LA VOCE DI D’ALESSIO PER LA TERRA DEI FUOCHI


Lodevole iniziativa del noto cantautore napoletano, che il 6 settembre si esibirà alla Reggia di Caserta per raccogliere fondi a favore dell’Ospedale

 

 

 

 

In questi ultimi anni molti sono venuti a conoscenza della ‘Terra dei Fuochi’.
Beh, non è un nuovo parco di divertimenti a tema, ma è una realtà molto triste.
 
Moltissimi la conoscono perfettamente perché la vivono ogni giorno e parecchi la vivono anche sulla loro pelle attraverso bruttissime malattie molto spesso incurabili dettate appunto dai terreni e dall’ambiente circostante totalmente inquinato.
E’ una storia lunga, come sapete dentro ci sono infiltrazioni di malavita organizzata ed anche lo stato ha fatto la sua ‘cattiva’ parte nascondendo per tanti anni il problema.
Il problema è grave, in passato ne ho parlato diverse volte anche io, quando calcavo gli studi e informavo attraverso le telecamere di UbiTv; ogni volta era una discussione che non aveva mai soluzione. Si, perché il problema è talmente grave che non ci sono tantissime soluzioni.
Lo Stato in un primo momento ha iniziato (e forse sta continuando) con i primi scavi anche per analizzare i vari elementi dannosi, ma come sapete questi lavori richiedono milioni di euro e poi il problema resta sul come e dove smaltire o comunque mettere in sicurezza queste ‘bombe’.
Qualcosa però nel ‘piccolo’ si può fare, innanzitutto partendo dai bambini. 
I bambini (si spera) sono il nostro futuro, la nuova generazione che in qualche modo dovrà rendersi conto che così non si può continuare a vivere e bisogna darsi da subito delle regole precise. A volte però questi bimbi innocenti nascono già con il brutto male; senza rendersene conto spesso sono già in pericolo di vita appena nati.

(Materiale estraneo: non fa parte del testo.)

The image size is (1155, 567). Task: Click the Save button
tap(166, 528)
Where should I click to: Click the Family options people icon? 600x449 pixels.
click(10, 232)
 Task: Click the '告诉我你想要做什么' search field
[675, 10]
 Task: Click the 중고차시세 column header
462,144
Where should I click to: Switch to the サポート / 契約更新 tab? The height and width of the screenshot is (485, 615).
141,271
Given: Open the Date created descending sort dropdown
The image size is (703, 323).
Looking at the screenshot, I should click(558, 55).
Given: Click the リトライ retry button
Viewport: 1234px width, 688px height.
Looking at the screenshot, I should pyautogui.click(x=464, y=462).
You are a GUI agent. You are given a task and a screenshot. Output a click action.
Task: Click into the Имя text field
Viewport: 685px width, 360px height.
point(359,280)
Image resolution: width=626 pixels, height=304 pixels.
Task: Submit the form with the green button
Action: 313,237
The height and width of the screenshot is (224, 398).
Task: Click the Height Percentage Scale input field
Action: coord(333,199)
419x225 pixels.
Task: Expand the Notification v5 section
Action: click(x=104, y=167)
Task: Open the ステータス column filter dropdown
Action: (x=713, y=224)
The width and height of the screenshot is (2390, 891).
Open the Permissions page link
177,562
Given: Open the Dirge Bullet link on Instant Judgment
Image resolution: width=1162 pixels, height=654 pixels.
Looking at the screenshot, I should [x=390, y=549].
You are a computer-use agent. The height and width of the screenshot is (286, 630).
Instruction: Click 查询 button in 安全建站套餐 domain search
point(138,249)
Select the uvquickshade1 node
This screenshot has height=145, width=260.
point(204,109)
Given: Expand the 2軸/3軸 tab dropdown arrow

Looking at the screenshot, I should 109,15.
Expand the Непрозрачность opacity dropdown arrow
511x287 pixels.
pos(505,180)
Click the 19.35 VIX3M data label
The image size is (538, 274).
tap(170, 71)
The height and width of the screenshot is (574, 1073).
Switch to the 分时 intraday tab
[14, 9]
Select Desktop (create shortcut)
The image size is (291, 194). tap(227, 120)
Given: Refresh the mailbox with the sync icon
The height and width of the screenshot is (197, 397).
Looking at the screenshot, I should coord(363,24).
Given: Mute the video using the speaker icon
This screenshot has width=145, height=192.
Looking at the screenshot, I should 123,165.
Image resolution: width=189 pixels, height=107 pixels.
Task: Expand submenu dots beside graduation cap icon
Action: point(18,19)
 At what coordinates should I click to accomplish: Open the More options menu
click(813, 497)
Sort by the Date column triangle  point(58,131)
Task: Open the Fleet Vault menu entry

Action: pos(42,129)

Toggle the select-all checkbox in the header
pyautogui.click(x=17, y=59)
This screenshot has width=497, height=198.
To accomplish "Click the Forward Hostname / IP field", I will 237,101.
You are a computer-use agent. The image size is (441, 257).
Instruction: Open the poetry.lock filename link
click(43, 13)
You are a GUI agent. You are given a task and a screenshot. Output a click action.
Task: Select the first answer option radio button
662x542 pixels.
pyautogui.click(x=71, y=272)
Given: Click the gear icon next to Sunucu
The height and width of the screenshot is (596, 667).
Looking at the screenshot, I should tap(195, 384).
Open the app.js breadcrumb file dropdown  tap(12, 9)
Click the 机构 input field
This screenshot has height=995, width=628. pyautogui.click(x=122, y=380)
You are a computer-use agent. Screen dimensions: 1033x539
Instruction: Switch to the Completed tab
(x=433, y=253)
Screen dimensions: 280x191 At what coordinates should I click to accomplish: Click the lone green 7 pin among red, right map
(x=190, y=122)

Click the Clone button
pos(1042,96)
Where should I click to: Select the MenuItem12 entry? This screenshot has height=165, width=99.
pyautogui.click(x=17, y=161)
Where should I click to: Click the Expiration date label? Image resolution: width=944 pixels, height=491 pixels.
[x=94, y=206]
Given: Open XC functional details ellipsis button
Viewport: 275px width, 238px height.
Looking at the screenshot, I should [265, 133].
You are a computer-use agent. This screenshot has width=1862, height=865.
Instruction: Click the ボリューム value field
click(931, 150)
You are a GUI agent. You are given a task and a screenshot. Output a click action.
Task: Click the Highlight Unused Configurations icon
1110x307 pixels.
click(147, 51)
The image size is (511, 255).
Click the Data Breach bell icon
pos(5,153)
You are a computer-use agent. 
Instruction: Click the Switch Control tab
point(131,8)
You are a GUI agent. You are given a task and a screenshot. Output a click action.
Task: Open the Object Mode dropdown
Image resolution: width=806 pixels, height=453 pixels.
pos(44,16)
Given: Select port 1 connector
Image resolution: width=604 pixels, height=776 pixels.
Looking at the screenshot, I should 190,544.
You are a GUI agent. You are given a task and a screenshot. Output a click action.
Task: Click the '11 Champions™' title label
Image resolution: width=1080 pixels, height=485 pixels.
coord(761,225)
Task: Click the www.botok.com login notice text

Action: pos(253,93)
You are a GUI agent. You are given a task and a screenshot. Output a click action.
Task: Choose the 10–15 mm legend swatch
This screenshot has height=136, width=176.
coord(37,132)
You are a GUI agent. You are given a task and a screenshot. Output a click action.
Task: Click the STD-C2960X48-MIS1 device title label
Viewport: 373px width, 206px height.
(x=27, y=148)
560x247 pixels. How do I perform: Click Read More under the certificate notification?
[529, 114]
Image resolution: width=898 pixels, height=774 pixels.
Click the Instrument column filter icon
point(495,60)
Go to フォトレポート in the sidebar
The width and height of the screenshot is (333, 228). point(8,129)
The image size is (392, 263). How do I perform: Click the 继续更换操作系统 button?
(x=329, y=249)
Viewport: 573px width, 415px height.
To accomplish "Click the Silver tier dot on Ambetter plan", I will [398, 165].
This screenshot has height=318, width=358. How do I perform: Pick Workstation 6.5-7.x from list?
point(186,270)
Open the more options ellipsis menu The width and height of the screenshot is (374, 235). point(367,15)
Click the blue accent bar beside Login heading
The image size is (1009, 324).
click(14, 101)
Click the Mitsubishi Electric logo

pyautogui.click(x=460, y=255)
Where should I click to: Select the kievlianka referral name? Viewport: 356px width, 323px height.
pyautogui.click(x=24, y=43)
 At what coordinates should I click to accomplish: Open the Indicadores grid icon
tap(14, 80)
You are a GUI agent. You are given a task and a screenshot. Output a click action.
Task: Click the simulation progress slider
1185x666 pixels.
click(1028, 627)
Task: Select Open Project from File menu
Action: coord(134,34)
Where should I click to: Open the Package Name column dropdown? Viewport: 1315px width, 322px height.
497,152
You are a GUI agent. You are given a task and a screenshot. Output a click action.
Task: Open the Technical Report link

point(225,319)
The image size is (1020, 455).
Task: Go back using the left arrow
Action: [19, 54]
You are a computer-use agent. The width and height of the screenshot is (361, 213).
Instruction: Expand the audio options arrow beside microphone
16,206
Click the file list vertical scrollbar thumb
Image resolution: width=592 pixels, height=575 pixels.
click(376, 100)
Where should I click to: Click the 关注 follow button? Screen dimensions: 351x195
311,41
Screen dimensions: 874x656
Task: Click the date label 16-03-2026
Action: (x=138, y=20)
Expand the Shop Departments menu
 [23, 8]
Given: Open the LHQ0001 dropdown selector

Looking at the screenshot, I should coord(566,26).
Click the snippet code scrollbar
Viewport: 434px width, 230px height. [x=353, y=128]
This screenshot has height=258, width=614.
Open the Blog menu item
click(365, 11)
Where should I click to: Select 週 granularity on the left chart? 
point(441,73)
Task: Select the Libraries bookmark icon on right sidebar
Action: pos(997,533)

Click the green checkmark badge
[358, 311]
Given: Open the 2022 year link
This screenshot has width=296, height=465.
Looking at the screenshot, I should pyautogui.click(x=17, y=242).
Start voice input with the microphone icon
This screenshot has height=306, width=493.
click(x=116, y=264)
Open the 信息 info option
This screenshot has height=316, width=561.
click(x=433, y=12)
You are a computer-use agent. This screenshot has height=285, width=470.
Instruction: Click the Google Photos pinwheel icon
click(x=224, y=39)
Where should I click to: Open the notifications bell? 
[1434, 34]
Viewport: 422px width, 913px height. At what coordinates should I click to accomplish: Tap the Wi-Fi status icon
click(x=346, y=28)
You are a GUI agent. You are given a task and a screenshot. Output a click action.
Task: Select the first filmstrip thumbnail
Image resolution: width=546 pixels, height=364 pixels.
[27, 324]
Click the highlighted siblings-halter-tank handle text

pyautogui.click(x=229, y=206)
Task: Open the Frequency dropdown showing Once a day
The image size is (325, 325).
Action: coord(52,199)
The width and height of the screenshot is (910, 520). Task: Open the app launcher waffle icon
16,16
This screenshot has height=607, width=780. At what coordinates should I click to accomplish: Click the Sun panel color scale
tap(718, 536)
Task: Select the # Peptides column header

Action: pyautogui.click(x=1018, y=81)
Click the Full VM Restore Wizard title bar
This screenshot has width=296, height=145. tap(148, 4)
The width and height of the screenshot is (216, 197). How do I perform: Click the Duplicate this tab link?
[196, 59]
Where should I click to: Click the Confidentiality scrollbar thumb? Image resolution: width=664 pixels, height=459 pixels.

Gigi D’Alessio è un cantautore napoletano come ben sapete.
Qualcuno lo disprezza, alcuni sono indifferenti, altri lo odiano, e molti però lo amano. Insomma Gigi si ama o si odia.
L’arte, in questo caso anzi la musica, è chiamata a dare un segnale, anche se il segnale lo dovrebbero dare le istituzioni, ma ricordiamoci che siamo in Italia.
Ora penso questo; immaginate un artista come D’Alessio che è riuscito a scavalcare l’ambiente ‘neomelodico napoletano’ arrivando a conquistare i palchi e i teatri più importanti d’Europa.
Quindi pensate a una persona che economicamente sta bene, ha una bella famiglia, insomma che interesse ha ad insistere per organizzare un concerto di tale portata dove lui si mette a disposizione del suo territorio per lanciare un messaggio forte?
Che piaccia o no quale artista si metterebbe in un casino del genere?
Oltretutto nel frattempo ha anche prodotto un documentario (presentato allo scorso festival di Taormina) che proietterà prima di ogni suo futuro concerto. 
Egli stesso afferma che una parte della nostra terra è inquinata, ma un’altra parte è sana e quindi bisogna combattere il male ma difendere il bene, il nostro bene che poi è il sostentamento di un intero settore.
Il 6 settembre alla Reggia di Caserta ci sarà il concerto di beneficenza gratuito voluto da Uliveto e Rocchetta, e da subito servirà a comprare un’ambulanza e altre attrezzature mediche per il reparto neonatale dell’Ospedale San Sebastiano e Sant’Anna di Caserta e inoltre verrà ristrutturato il Santobono Pausilipon di Napoli; in più gli sponsor si impegnano a garantire da settembre a dicembre un importo pari a 30 centesimi per ogni confezione d’acqua venduta che andrà appunto in un fondo per la terra dei fuochi.
Signori, che dirvi, vi piacerà o no ma è un’iniziativa da premiare e da valorizzare, perché in questo attuale momento di crisi nessuno metterebbe la sua immagine gratis e insisterebbe per una tale causa! Fidatevi, è così.
E poi nel bene o nel male questa è la nostra terra, dove ogni giorno viviamo e vivremo e siamo obbligati a non far calare il silenzio, dobbiamo urlare la nostra voglia di vivere!
Ve lo dice un ‘custode’ che ogni giorno custodisce dentro di se numerosi valori, ma anche una grinta, una voglia di fare, una passione indescrivibile per questo lavoro, una voglia assurda di spaccare il mondo con i propri sentimenti.
Ma, purtroppo, per ora questi desideri sono solo custoditi dentro di me come in una cella di un carcere di massima sicurezza in attesa che la pena finisca e si ritorni finalmente a vivere.